To establish the decommissioning plan and assess the exposure dose, the annual permissible dose limits of various institutions including Korea were analyzed proactively. Most annual permissible dose limits are based on the International Commission on Radiological Protection (ICRP) Publication 60 recommendation, but in some countries, there are some differences. The European Union (EU) stipulated the dose limit according to the recommendation of the basic safety standard guide following the ICRP Publication 60, also, Korea explicitly stipulates the “standard for radiation protection” based on the ICRP Publication 60 [9]. However, the Korea Atomic Energy Research Institute (KAERI) stipulates a 15 mSv/yr lower than “standard for radiation protection” in the Korean government due to secure safety by a margin of 20%. The United States stipulates the dose limit for radiation workers as a maximum of 50 mSv/yr based on the Code of Federal Regulations (10 CFR Part 20) but does not apply the 5 years effective dose limit [2]. To establish the decommissioning plan, this study stipulates the dose limit for workers as average 20 mSv/yr, a maximum of 50 mSv/yr and a 5-year effective dose limit as 100 mSv. Table 2 shows the dose limit for radiation workers in different countries and institutions.

Table 2

Effective Dose Limit by Various Countries and Institutions

2) Decommissioning strategy of RWTF

For assessment of the exposure dose to workers, the anticipated decommissioning activities at each stage are defined according to the decommissioning strategy derived from the decommissioning strategy and method, and the exposure dose to each decommissioning activity is evaluated.

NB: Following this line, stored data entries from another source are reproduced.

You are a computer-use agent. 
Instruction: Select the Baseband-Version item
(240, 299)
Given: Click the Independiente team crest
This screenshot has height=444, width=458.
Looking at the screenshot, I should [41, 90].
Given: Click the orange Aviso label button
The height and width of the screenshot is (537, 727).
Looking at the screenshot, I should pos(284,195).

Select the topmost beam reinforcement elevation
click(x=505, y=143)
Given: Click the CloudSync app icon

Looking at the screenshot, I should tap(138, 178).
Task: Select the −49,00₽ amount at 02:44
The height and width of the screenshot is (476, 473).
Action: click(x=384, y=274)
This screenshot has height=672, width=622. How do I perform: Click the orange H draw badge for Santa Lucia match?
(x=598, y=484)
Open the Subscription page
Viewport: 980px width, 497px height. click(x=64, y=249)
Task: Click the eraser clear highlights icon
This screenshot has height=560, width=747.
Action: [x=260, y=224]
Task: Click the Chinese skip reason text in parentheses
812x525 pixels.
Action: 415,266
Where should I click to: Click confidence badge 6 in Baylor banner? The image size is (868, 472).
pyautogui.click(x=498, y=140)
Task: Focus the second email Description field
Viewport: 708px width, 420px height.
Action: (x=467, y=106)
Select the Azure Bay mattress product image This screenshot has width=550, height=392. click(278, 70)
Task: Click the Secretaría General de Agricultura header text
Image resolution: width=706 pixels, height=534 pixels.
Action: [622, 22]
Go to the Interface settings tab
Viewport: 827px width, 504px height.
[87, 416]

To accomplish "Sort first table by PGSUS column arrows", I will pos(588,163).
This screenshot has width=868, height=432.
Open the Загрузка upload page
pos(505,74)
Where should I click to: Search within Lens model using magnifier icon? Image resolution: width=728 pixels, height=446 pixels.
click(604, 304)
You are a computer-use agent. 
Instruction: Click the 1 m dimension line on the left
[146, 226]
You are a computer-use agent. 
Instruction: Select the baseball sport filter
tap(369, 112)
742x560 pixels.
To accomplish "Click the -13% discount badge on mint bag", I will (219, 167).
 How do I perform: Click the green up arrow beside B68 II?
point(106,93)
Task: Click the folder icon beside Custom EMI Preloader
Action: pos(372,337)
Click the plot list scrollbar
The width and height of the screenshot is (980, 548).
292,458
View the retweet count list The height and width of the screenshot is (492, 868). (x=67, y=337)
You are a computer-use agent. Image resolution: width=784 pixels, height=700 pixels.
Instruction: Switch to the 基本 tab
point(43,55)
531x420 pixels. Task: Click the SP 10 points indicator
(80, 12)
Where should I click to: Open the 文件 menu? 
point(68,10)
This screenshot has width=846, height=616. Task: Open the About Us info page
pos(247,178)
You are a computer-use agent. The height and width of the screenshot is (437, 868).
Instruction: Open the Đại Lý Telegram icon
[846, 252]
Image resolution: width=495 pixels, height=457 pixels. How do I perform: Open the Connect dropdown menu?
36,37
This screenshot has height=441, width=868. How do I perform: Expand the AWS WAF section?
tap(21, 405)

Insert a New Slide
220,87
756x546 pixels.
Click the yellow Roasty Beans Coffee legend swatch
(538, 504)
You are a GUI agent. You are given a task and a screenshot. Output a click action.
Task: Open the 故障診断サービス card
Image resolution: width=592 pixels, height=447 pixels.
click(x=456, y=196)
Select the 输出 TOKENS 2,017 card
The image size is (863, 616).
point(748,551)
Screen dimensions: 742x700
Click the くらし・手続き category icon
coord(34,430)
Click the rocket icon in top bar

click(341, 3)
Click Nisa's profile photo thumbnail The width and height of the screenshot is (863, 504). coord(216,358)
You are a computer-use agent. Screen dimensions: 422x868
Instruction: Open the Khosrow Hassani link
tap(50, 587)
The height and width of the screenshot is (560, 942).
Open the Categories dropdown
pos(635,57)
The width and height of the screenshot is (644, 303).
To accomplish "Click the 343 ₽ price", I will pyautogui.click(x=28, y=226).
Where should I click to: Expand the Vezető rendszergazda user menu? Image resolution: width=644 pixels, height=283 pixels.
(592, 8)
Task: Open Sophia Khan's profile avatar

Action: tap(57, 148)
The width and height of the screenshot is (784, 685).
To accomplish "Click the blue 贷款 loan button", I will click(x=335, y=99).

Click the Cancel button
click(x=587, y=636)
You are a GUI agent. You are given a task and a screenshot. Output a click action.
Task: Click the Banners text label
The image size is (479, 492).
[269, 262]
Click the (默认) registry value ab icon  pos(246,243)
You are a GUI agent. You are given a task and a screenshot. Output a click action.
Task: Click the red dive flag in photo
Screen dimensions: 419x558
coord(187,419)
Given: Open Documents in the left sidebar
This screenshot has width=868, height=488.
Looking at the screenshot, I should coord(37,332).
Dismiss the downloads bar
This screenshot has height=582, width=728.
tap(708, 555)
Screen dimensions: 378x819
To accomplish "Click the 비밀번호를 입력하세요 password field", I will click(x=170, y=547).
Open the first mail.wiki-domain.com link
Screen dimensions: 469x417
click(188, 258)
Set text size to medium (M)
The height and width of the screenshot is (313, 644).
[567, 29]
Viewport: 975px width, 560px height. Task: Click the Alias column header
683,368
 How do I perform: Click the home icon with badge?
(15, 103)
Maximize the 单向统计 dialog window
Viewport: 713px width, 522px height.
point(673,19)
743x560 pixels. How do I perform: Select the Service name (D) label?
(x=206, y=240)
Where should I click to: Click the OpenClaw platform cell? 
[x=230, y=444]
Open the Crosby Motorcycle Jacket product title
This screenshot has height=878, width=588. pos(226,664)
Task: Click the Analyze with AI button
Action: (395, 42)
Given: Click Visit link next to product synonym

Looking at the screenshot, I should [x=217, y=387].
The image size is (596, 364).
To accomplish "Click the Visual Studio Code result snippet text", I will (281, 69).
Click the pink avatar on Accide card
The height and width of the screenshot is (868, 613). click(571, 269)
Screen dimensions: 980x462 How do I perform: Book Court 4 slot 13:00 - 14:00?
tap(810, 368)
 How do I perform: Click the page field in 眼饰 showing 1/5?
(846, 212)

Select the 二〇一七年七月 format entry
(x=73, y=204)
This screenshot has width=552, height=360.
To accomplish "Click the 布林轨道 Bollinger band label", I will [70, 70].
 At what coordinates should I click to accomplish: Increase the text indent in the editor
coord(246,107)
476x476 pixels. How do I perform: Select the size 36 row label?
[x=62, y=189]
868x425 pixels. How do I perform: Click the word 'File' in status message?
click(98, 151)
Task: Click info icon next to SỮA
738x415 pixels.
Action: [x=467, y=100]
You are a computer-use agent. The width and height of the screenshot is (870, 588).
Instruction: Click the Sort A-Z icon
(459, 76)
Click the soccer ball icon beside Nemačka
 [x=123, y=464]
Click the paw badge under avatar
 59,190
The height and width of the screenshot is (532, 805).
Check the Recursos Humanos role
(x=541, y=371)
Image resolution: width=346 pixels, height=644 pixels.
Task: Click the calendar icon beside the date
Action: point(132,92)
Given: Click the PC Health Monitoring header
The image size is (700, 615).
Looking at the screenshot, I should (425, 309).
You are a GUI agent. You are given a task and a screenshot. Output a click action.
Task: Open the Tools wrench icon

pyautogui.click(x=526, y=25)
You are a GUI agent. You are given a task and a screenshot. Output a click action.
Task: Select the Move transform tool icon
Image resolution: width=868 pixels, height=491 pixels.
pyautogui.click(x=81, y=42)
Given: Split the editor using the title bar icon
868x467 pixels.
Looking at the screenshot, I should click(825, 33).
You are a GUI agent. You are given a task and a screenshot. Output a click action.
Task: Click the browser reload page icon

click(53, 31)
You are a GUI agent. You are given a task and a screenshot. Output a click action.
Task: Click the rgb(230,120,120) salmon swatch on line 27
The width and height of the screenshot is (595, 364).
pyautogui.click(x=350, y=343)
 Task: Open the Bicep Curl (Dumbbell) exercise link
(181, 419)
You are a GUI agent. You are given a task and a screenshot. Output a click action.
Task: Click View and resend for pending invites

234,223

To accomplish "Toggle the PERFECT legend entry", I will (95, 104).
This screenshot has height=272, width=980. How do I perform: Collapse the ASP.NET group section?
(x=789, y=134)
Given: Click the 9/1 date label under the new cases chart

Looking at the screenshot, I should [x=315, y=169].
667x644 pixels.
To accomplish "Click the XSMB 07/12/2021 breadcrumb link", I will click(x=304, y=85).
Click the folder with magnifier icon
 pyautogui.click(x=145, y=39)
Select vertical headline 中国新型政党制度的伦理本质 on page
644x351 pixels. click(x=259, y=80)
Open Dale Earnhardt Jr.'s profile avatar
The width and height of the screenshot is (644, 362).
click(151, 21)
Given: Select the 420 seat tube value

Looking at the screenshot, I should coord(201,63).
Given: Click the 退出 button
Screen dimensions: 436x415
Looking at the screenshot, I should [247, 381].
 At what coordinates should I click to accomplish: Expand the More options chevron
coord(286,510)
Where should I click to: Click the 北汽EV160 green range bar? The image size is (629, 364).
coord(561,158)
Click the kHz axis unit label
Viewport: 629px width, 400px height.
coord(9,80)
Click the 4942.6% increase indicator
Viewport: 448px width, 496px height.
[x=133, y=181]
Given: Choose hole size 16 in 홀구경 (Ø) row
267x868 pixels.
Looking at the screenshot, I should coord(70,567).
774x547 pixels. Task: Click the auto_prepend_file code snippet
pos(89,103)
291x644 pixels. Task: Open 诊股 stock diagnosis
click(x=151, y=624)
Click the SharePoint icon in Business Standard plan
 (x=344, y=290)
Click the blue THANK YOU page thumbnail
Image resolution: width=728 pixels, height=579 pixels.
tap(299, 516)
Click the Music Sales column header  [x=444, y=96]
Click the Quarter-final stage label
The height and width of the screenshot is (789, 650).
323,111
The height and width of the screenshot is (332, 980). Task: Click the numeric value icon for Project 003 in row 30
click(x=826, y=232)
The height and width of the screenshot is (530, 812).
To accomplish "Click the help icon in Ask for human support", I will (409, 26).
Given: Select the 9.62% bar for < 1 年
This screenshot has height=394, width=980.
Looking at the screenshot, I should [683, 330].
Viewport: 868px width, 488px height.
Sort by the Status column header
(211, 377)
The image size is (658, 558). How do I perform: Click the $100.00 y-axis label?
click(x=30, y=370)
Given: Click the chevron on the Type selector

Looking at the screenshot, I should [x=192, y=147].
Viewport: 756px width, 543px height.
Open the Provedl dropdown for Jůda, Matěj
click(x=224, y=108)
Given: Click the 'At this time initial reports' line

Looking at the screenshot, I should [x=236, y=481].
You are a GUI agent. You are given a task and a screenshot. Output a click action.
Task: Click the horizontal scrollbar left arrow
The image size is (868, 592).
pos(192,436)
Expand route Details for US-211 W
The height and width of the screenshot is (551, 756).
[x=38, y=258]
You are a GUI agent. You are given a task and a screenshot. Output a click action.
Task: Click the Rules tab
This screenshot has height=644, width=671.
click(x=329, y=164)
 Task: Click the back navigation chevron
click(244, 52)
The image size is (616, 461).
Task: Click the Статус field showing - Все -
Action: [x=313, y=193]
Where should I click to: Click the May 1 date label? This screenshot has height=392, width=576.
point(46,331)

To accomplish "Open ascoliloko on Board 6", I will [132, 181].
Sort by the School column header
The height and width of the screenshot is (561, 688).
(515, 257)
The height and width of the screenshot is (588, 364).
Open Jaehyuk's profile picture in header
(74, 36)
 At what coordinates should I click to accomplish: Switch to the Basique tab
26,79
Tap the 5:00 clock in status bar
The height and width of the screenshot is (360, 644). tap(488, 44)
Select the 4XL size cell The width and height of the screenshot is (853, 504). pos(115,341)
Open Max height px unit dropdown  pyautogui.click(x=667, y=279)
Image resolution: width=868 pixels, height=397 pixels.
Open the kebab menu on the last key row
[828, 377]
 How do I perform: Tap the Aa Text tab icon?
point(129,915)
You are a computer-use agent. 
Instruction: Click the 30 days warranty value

A decommissioning strategy is made by two rules: “out to in” and “cold to hot”, which means that decommissioning progress from low activity to high activity [10]. The decommissioning strategy has a working plan which is a combination of decontamination and dismantling strategy of several rooms. The decommissioning procedures of RWTF consist of 7 stages, which are shown in Fig. 1: (1) clean laboratory sector, (2) equipment carry-in sector, (3) solid radioactive waste treatment sector I, (4) solid radioactive waste treatment sector II, (5) liquid radioactive waste treatment sector I, (6) liquid radioactive waste treatment sector II, (7) liquid radioactive waste storage sector. Fig. 1 shows that the greenhouse and specific cutting booth should be installed for securing radiological safety before the radioactive waste treatment sector is decontaminated. Therefore, it is established to make uninfluenced by radiation emitted from other equipment or sectors. In this paper, in consideration of these conditions, the exposure dose of the worker was evaluated at each stage.

Fig. 1

The decommissioning strategy of RadWaste Treatment Facility.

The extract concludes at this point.